SOURCE RECORDS:
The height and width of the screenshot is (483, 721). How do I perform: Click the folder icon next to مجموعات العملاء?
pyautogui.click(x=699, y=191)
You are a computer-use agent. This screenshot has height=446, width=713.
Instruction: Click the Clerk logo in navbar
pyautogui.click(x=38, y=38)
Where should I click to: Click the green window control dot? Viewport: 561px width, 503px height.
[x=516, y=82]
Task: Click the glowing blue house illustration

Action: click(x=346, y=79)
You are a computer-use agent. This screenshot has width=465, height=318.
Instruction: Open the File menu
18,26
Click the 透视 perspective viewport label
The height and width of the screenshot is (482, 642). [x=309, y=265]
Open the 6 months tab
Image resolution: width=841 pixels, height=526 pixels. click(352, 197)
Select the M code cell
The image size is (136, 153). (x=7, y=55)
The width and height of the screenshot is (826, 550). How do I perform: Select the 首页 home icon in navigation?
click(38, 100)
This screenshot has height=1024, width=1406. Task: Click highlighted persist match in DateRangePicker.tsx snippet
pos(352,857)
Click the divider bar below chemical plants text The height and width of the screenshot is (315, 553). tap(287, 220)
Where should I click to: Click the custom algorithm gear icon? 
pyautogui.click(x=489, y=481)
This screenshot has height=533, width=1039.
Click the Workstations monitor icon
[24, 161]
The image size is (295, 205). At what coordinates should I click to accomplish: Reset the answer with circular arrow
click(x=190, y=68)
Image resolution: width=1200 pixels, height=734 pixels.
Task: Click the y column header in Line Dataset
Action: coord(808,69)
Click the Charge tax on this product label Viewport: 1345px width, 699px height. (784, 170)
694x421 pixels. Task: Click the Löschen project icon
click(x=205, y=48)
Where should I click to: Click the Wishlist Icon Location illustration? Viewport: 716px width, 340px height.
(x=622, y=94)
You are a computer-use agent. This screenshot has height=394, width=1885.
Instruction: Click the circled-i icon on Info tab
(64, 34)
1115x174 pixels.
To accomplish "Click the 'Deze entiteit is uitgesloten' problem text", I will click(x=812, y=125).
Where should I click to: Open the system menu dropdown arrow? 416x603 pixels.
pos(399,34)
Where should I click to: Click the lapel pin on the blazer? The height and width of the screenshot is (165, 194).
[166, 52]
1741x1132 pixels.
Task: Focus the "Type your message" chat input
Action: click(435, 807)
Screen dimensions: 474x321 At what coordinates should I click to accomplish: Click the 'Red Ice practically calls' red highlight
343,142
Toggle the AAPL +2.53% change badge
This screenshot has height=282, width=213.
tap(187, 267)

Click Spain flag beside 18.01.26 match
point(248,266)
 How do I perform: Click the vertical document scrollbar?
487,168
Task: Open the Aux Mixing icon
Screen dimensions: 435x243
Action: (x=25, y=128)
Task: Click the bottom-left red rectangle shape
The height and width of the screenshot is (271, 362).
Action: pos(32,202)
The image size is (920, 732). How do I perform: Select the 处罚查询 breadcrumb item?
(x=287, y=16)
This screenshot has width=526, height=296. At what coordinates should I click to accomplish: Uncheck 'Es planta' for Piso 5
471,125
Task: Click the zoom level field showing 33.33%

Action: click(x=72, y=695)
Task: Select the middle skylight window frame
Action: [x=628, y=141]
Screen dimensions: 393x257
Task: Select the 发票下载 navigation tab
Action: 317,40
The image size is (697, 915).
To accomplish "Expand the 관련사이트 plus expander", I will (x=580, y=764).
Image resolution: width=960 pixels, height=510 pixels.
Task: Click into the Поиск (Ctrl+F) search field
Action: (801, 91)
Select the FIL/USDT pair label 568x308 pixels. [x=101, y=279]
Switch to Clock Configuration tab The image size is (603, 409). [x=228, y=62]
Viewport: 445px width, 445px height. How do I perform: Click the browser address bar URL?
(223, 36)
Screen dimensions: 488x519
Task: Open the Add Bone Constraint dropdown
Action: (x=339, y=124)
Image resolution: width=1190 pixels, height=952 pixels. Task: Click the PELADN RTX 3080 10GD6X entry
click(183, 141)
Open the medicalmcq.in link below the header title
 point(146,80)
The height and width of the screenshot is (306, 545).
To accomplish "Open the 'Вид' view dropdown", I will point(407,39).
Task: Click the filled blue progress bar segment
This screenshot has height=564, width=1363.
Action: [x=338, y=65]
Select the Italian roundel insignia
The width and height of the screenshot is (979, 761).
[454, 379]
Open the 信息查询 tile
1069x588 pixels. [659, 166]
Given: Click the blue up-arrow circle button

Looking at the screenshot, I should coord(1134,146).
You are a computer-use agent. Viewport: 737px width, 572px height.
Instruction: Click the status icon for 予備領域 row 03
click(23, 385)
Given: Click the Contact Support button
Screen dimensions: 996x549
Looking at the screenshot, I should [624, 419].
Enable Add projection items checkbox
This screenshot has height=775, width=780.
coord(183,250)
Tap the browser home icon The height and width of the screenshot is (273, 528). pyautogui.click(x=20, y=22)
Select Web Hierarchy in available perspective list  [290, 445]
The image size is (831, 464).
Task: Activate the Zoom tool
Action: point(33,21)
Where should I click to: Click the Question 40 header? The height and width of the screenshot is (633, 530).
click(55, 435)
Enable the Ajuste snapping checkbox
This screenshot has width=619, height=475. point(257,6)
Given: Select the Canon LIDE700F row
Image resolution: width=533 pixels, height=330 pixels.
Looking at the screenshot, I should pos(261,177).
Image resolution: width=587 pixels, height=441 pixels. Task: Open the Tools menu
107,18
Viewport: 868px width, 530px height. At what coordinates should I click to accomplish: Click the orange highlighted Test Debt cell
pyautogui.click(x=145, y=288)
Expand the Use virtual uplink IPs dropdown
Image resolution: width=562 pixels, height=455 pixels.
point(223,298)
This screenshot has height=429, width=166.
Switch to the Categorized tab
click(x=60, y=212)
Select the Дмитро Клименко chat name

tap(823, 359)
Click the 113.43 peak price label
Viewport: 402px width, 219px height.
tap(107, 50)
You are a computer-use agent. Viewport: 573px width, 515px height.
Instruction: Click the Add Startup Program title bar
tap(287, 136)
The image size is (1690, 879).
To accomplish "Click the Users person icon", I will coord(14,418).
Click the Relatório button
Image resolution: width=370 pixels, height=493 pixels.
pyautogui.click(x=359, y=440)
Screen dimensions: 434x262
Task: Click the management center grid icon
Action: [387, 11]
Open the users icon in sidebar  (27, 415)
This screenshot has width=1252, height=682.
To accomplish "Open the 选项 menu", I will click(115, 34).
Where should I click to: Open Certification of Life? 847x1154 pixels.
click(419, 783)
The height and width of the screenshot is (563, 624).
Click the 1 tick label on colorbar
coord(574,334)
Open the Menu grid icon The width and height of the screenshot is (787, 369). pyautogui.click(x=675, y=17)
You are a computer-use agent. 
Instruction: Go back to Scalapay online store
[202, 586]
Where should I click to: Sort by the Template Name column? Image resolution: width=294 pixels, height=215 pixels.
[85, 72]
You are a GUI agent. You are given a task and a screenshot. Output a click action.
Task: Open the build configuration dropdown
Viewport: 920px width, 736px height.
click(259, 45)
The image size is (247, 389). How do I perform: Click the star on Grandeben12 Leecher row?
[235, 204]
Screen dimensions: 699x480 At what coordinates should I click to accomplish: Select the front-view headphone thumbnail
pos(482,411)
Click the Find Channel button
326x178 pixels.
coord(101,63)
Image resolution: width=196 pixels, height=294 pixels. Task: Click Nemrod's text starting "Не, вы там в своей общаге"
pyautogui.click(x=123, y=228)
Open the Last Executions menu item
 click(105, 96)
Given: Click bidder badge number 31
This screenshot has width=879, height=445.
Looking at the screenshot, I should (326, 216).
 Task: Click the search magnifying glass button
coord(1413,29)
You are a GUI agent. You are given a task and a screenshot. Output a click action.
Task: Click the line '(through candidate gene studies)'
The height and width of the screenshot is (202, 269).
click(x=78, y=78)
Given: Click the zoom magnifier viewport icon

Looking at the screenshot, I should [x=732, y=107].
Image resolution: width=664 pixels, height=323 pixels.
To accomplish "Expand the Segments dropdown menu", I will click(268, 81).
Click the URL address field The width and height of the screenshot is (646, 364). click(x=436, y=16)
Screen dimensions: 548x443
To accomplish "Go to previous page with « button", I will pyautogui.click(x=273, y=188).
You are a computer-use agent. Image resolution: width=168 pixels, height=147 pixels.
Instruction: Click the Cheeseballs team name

BRIEF:
Could you restate word for word the lines above, from the one that contains "Instruction: Go back to Scalapay online store" through the one that contains "Given: Click bidder badge number 31", and no others?

RESPONSE AREA:
Instruction: Go back to Scalapay online store
[202, 586]
Where should I click to: Sort by the Template Name column? Image resolution: width=294 pixels, height=215 pixels.
[85, 72]
You are a GUI agent. You are given a task and a screenshot. Output a click action.
Task: Open the build configuration dropdown
Viewport: 920px width, 736px height.
click(259, 45)
The image size is (247, 389). How do I perform: Click the star on Grandeben12 Leecher row?
[235, 204]
Screen dimensions: 699x480 At what coordinates should I click to accomplish: Select the front-view headphone thumbnail
pos(482,411)
Click the Find Channel button
326x178 pixels.
coord(101,63)
Image resolution: width=196 pixels, height=294 pixels. Task: Click Nemrod's text starting "Не, вы там в своей общаге"
pyautogui.click(x=123, y=228)
Open the Last Executions menu item
 click(105, 96)
Given: Click bidder badge number 31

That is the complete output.